### Problem set
1. Answer these questions from the passage on speech quality measures, one line each:
(a) According to the passage, what use of the methods lies within the scope of the invention?
(b) Which kinds of applications does the passage name for the proposed methods, devices and systems?
(c) What is incorporated into the application by reference?
2. Continue the passage on speech quality measures from its last sentence.

### Reading text
────────────────────
Accordingly, also the use of any of the methods for determining a speech quality measure described herein for any of the above telecommunication systems and for any of the above application scenarios lies within the scope of the invention.
The methods, devices and systems proposed be the invention with special advantage can be utilized for narrowband, wideband, full-band and also for mixed-band applications, i.e. for determining a speech quality measure with respect to a transmission channel adapted for speech transmission within the frequency range of the respective band or bands.
The content of all cited documents is incorporated into this application by reference, insofar as methods and/or devices described therein are utilizable for any embodiment of the invention described herein.
────────────────────
### Given material
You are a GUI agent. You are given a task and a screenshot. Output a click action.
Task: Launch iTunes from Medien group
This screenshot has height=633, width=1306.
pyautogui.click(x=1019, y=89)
────────────────────
### Answer list
1.
(a) The use of any of the methods for determining a speech quality measure described herein, for any of the above telecommunication systems and any of the above application scenarios.
(b) Narrowband, wideband, full-band and mixed-band applications.
(c) The content of all cited documents, insofar as methods and/or devices described therein are utilizable for any embodiment of the invention described herein.

2.
Claims

A method for determining a speech quality measure of an output speech signal (y) with respect to an input speech signal (x), wherein said input signal (x) passes through a signal path (100) of a data transmission system resulting in said output signal (y), comprising the steps of
- pre-processing said input and/or output signals,

- determining from the pre-processed input (x₃) and output (y₃) signals at least one quality parameter which is a measure for
- background noise introduced into the output signal relative to the input signal, and/or

- the center of gravity of the spectrum of said background noise, and/or

- the amplitude of said background noise, and/or

- high-frequency noise introduced into the output signal relative to the input signal, and/or

- signal-correlated noise introduced into the output signal relative to the input signal, and

- determining said speech quality measure from said at least one quality parameter.
The method of claim 1, comprising the step of detecting speech pauses in the pre-processed input and output signals, wherein the quality parameter which is a measure for the background noise is determined by comparing discrete frequency spectra of the pre-processed input and output signals within said speech pauses.
The method of claim 2, wherein comparing said discrete frequency spectra comprises calculating a psophometrically weighted difference between the spectra in a pre-defined frequency range with a lower boundary between 0 Hz and 0.5 kHz and an upper boundary between 3.5 kHz and 8.0 kHz.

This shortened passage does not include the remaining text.